Restate all of the entries exactly. Any picture in them should be skipped.

--- ENTRIES SUPPLIED Enclosed Below ---

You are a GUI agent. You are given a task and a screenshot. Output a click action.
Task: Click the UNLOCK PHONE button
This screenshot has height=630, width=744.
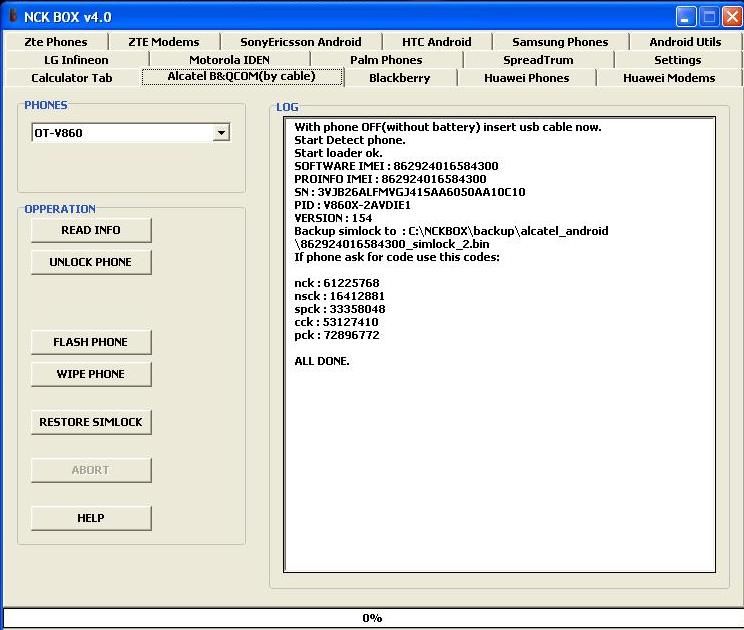click(x=91, y=262)
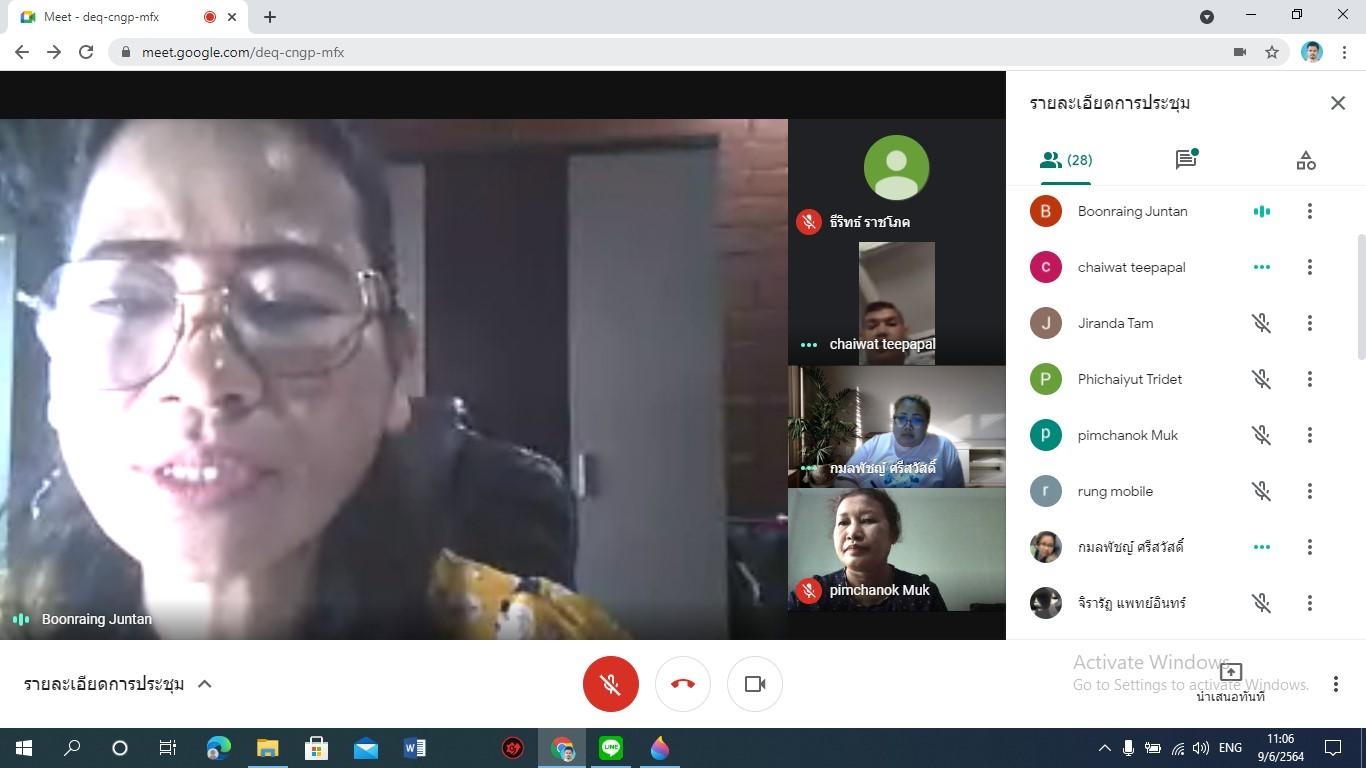This screenshot has width=1366, height=768.
Task: Open options menu for Boonraing Juntan
Action: [x=1309, y=211]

--- End of Enclosed ENTRIES SUPPLIED ---

RESULT FOR THIS EXERCISE:
You are a GUI agent. You are given a task and a screenshot. Output a click action.
Task: Click the UNLOCK PHONE button
This screenshot has height=630, width=744.
click(x=91, y=262)
This screenshot has width=1366, height=768.
Task: Open options menu for Boonraing Juntan
Action: [x=1309, y=211]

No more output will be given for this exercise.